- Aim of the task
All of the records below are to be copied exactly.

(Task inputs begins)

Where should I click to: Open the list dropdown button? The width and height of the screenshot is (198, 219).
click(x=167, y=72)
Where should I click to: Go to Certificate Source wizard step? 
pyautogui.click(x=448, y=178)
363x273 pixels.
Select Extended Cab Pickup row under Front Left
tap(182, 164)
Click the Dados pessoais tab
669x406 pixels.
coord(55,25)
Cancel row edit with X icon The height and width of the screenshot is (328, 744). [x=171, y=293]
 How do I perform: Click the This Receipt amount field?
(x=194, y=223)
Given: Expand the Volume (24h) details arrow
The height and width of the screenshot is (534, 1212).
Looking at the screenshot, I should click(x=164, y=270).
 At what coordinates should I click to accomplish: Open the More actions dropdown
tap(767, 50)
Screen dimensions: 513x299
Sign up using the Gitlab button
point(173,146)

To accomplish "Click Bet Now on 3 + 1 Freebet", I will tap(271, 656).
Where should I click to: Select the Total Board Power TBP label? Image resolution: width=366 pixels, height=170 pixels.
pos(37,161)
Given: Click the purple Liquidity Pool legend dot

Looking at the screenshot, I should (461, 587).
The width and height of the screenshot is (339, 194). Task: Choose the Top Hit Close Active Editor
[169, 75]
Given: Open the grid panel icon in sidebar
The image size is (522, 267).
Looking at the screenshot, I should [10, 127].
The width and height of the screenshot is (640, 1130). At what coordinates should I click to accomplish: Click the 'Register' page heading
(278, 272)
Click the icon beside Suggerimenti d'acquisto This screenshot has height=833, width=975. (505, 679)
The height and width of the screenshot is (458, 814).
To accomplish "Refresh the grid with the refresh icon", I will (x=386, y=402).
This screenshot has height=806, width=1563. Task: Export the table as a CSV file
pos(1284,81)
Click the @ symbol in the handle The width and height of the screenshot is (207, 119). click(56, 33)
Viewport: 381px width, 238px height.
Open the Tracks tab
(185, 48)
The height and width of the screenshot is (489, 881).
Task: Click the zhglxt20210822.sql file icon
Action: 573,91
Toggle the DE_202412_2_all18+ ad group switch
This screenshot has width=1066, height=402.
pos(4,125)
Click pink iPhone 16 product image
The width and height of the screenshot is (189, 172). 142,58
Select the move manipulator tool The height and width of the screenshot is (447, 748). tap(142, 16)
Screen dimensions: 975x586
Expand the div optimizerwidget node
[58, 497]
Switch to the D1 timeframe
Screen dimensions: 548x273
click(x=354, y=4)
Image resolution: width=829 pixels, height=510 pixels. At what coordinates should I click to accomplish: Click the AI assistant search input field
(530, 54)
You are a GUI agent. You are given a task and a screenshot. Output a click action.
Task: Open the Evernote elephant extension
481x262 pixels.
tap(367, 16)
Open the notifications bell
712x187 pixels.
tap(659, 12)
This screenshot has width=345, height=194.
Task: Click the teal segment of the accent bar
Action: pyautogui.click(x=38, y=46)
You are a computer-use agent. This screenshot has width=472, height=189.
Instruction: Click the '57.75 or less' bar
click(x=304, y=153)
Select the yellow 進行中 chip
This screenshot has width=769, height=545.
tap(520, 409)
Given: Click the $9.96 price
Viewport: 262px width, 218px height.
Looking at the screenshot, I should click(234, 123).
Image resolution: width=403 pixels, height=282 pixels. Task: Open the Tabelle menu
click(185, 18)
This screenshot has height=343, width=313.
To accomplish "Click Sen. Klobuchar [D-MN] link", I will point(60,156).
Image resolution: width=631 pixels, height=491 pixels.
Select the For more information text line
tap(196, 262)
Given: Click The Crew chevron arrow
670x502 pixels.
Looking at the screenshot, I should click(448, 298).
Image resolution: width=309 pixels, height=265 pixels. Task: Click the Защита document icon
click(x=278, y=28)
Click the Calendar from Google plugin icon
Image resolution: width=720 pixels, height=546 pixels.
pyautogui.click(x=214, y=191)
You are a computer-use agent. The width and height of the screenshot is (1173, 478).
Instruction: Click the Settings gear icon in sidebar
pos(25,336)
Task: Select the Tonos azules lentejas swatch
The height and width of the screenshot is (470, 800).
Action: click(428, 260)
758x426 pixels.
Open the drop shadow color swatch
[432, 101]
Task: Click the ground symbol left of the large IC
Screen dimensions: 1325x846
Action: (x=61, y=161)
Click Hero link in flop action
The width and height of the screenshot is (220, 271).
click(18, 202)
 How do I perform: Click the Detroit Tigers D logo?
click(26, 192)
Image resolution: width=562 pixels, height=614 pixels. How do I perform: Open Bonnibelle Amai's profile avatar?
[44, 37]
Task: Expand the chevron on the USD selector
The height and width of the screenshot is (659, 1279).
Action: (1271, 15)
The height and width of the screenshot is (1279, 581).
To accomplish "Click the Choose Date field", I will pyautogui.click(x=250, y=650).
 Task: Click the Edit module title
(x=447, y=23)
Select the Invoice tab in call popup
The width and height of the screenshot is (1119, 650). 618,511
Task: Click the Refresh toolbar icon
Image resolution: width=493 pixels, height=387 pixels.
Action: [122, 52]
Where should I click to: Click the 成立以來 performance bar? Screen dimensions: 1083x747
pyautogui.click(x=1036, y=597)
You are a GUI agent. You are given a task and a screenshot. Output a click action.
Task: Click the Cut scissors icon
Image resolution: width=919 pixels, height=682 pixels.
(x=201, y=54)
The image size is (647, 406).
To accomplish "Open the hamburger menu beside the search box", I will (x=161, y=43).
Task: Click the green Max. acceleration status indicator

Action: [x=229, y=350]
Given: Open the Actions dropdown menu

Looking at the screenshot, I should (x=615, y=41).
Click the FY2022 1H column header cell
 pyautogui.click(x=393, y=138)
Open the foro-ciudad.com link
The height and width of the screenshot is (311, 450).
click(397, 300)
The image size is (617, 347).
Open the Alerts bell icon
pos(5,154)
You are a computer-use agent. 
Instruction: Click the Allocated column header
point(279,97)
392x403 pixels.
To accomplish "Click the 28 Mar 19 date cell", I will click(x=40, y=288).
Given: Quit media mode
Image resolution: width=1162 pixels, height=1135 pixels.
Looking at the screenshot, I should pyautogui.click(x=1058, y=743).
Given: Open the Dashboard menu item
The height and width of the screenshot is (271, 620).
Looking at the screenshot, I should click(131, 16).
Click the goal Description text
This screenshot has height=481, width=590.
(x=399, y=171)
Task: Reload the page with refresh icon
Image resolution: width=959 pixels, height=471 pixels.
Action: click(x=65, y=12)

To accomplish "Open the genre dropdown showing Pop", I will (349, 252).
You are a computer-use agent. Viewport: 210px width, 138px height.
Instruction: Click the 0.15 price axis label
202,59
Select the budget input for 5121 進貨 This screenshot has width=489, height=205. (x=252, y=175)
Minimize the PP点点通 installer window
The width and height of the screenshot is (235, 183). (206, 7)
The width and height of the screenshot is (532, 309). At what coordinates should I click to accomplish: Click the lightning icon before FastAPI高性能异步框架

(Task inputs ends)

- Reply
Where should I click to: Open the list dropdown button? The width and height of the screenshot is (198, 219).
click(x=167, y=72)
Where should I click to: Go to Certificate Source wizard step? 
pyautogui.click(x=448, y=178)
363x273 pixels.
Select Extended Cab Pickup row under Front Left
tap(182, 164)
Click the Dados pessoais tab
669x406 pixels.
coord(55,25)
Cancel row edit with X icon The height and width of the screenshot is (328, 744). [x=171, y=293]
 How do I perform: Click the This Receipt amount field?
(x=194, y=223)
Given: Expand the Volume (24h) details arrow
The height and width of the screenshot is (534, 1212).
Looking at the screenshot, I should click(x=164, y=270).
 At what coordinates should I click to accomplish: Open the More actions dropdown
tap(767, 50)
Screen dimensions: 513x299
Sign up using the Gitlab button
point(173,146)

To accomplish "Click Bet Now on 3 + 1 Freebet", I will tap(271, 656).
Where should I click to: Select the Total Board Power TBP label? Image resolution: width=366 pixels, height=170 pixels.
pos(37,161)
Given: Click the purple Liquidity Pool legend dot

Looking at the screenshot, I should (461, 587).
The width and height of the screenshot is (339, 194). Task: Choose the Top Hit Close Active Editor
[169, 75]
Given: Open the grid panel icon in sidebar
The image size is (522, 267).
Looking at the screenshot, I should [10, 127].
The width and height of the screenshot is (640, 1130). At what coordinates should I click to accomplish: Click the 'Register' page heading
(278, 272)
Click the icon beside Suggerimenti d'acquisto This screenshot has height=833, width=975. (505, 679)
The height and width of the screenshot is (458, 814).
To accomplish "Refresh the grid with the refresh icon", I will (x=386, y=402).
This screenshot has height=806, width=1563. Task: Export the table as a CSV file
pos(1284,81)
Click the @ symbol in the handle The width and height of the screenshot is (207, 119). click(56, 33)
Viewport: 381px width, 238px height.
Open the Tracks tab
(185, 48)
The height and width of the screenshot is (489, 881).
Task: Click the zhglxt20210822.sql file icon
Action: 573,91
Toggle the DE_202412_2_all18+ ad group switch
This screenshot has width=1066, height=402.
pos(4,125)
Click pink iPhone 16 product image
The width and height of the screenshot is (189, 172). 142,58
Select the move manipulator tool The height and width of the screenshot is (447, 748). tap(142, 16)
Screen dimensions: 975x586
Expand the div optimizerwidget node
[58, 497]
Switch to the D1 timeframe
Screen dimensions: 548x273
click(x=354, y=4)
Image resolution: width=829 pixels, height=510 pixels. At what coordinates should I click to accomplish: Click the AI assistant search input field
(530, 54)
You are a GUI agent. You are given a task and a screenshot. Output a click action.
Task: Open the Evernote elephant extension
481x262 pixels.
tap(367, 16)
Open the notifications bell
712x187 pixels.
tap(659, 12)
This screenshot has width=345, height=194.
Task: Click the teal segment of the accent bar
Action: pyautogui.click(x=38, y=46)
You are a computer-use agent. This screenshot has width=472, height=189.
Instruction: Click the '57.75 or less' bar
click(x=304, y=153)
Select the yellow 進行中 chip
This screenshot has width=769, height=545.
tap(520, 409)
Given: Click the $9.96 price
Viewport: 262px width, 218px height.
Looking at the screenshot, I should click(234, 123).
Image resolution: width=403 pixels, height=282 pixels. Task: Open the Tabelle menu
click(185, 18)
This screenshot has height=343, width=313.
To accomplish "Click Sen. Klobuchar [D-MN] link", I will point(60,156).
Image resolution: width=631 pixels, height=491 pixels.
Select the For more information text line
tap(196, 262)
Given: Click The Crew chevron arrow
670x502 pixels.
Looking at the screenshot, I should click(448, 298).
Image resolution: width=309 pixels, height=265 pixels. Task: Click the Защита document icon
click(x=278, y=28)
Click the Calendar from Google plugin icon
Image resolution: width=720 pixels, height=546 pixels.
pyautogui.click(x=214, y=191)
You are a computer-use agent. The width and height of the screenshot is (1173, 478).
Instruction: Click the Settings gear icon in sidebar
pos(25,336)
Task: Select the Tonos azules lentejas swatch
The height and width of the screenshot is (470, 800).
Action: click(428, 260)
758x426 pixels.
Open the drop shadow color swatch
[432, 101]
Task: Click the ground symbol left of the large IC
Screen dimensions: 1325x846
Action: (x=61, y=161)
Click Hero link in flop action
The width and height of the screenshot is (220, 271).
click(18, 202)
 How do I perform: Click the Detroit Tigers D logo?
click(26, 192)
Image resolution: width=562 pixels, height=614 pixels. How do I perform: Open Bonnibelle Amai's profile avatar?
[44, 37]
Task: Expand the chevron on the USD selector
The height and width of the screenshot is (659, 1279).
Action: (1271, 15)
The height and width of the screenshot is (1279, 581).
To accomplish "Click the Choose Date field", I will pyautogui.click(x=250, y=650).
 Task: Click the Edit module title
(x=447, y=23)
Select the Invoice tab in call popup
The width and height of the screenshot is (1119, 650). 618,511
Task: Click the Refresh toolbar icon
Image resolution: width=493 pixels, height=387 pixels.
Action: [122, 52]
Where should I click to: Click the 成立以來 performance bar? Screen dimensions: 1083x747
pyautogui.click(x=1036, y=597)
You are a GUI agent. You are given a task and a screenshot. Output a click action.
Task: Click the Cut scissors icon
Image resolution: width=919 pixels, height=682 pixels.
(x=201, y=54)
The image size is (647, 406).
To accomplish "Open the hamburger menu beside the search box", I will (x=161, y=43).
Task: Click the green Max. acceleration status indicator

Action: [x=229, y=350]
Given: Open the Actions dropdown menu

Looking at the screenshot, I should (x=615, y=41).
Click the FY2022 1H column header cell
 pyautogui.click(x=393, y=138)
Open the foro-ciudad.com link
The height and width of the screenshot is (311, 450).
click(397, 300)
The image size is (617, 347).
Open the Alerts bell icon
pos(5,154)
You are a computer-use agent. 
Instruction: Click the Allocated column header
point(279,97)
392x403 pixels.
To accomplish "Click the 28 Mar 19 date cell", I will click(x=40, y=288).
Given: Quit media mode
Image resolution: width=1162 pixels, height=1135 pixels.
Looking at the screenshot, I should pyautogui.click(x=1058, y=743).
Given: Open the Dashboard menu item
The height and width of the screenshot is (271, 620).
Looking at the screenshot, I should click(131, 16).
Click the goal Description text
This screenshot has height=481, width=590.
(x=399, y=171)
Task: Reload the page with refresh icon
Image resolution: width=959 pixels, height=471 pixels.
Action: click(x=65, y=12)

To accomplish "Open the genre dropdown showing Pop", I will (349, 252).
You are a computer-use agent. Viewport: 210px width, 138px height.
Instruction: Click the 0.15 price axis label
202,59
Select the budget input for 5121 進貨 This screenshot has width=489, height=205. (x=252, y=175)
Minimize the PP点点通 installer window
The width and height of the screenshot is (235, 183). (206, 7)
The width and height of the screenshot is (532, 309). At what coordinates should I click to accomplish: Click the lightning icon before FastAPI高性能异步框架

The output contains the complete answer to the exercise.